A los 22 años, Juan Olórtegui recién egresado de la Fuerza Aérea del Perú (FAP) y por invitación de su madre, asistió a la iglesia Adventista del Séptimo Día (IASD). Lo que encontró allí: una comunidad organizada, activa y comprometida; despertó en él un interés por los principios adventistas, lo cual marcaría el inicio de su transformación espiritual y un giro completo a su vida.
Llamado a las filas de Cristo
Fue la visita y consejos de un anciano de iglesia lo que impulsó su decisión más importante: entregar su vida a Dios mediante el bautismo. Desde entonces, su compromiso con la misión adventista no ha cesado. Participó activamente en el grupo de jóvenes, acompañó a su madre en visitas misioneras y estudios bíblicos, y después asumió roles de liderazgo como director de congregación y anciano de iglesia, un ministerio que ejerce con fidelidad desde hace 32 años.

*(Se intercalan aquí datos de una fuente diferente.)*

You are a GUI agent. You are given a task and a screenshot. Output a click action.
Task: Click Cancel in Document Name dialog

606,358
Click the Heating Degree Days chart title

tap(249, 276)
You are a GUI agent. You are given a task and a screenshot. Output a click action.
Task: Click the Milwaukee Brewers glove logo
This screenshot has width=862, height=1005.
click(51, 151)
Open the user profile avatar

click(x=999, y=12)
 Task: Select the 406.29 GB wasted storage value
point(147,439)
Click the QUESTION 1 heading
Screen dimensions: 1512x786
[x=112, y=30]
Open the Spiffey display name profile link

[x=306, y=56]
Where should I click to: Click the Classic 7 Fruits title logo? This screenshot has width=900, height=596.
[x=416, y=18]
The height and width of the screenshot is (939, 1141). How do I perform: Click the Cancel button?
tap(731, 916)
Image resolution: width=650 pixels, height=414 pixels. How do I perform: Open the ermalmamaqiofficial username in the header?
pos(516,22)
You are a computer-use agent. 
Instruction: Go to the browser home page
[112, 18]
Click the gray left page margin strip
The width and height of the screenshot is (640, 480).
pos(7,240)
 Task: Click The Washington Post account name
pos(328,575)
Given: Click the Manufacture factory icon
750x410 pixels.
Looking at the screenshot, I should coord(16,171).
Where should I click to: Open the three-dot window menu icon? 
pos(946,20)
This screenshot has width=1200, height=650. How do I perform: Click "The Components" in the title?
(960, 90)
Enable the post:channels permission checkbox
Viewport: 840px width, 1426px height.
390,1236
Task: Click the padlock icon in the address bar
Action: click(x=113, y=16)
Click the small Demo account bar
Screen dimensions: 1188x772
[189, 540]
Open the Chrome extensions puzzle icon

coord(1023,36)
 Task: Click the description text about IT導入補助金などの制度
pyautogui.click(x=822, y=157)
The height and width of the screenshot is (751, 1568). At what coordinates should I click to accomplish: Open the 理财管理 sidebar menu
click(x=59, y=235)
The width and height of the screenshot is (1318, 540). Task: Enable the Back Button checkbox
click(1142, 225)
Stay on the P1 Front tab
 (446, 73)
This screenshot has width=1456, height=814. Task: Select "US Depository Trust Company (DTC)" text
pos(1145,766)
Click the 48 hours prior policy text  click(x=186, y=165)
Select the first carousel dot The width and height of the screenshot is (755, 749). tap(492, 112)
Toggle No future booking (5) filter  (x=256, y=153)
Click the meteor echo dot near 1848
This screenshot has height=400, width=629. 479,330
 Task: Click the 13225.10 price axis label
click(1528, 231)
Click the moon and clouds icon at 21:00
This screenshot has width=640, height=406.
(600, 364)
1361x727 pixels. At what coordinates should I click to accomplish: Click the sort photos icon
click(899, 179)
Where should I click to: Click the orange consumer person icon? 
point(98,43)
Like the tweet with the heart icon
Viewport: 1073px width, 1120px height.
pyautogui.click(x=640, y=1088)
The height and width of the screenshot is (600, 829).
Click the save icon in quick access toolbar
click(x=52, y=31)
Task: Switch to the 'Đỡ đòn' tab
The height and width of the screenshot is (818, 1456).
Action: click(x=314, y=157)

Relata que el libro que marcó su vida fue "El Gran Conflicto" de Elena G. White, el cual le dio un nuevo impulso para dedicar sus talentos al servicio de Dios. Aunque ha enfrentado desafíos como todo creyente, él cuenta que Dios lo ha bendecido con una bella familia, una esposa entregada al Ministerio de Recepción, dos hijos comprometidos con la fe y una empresa que le permite sostenerse mientras sigue sirviendo en la obra.
Amor por la misión
Actualmente, el hermano Juan lidera la Clase Bíblica de la Iglesia Adventista del Séptimo Día Vitarte A Central (Asociación Peruana Central – APC), un espacio que ha transformado la vida de cientos de personas. Cada semana, entre 50 y 60 personas asisten para estudiar la Biblia, y muchos de ellos ya han tomado la decisión de ser bautizados y seguir a Cristo. Su versículo favorito, Apocalipsis 3:20, refleja su deseo profundo de ver vidas entregadas al Salvador: “He aquí, yo estoy a la puerta y llamo…”.

El testimonio del hermano Juan Olórtegui es una inspiración para todos aquellos que desean vivir una fe activa y misionera. Su historia recuerda que una invitación, una visita, el estudio bíblico, las publicaciones adventistas y una decisión; pueden cambiarlo todo cuando se responde al llamado de Dios.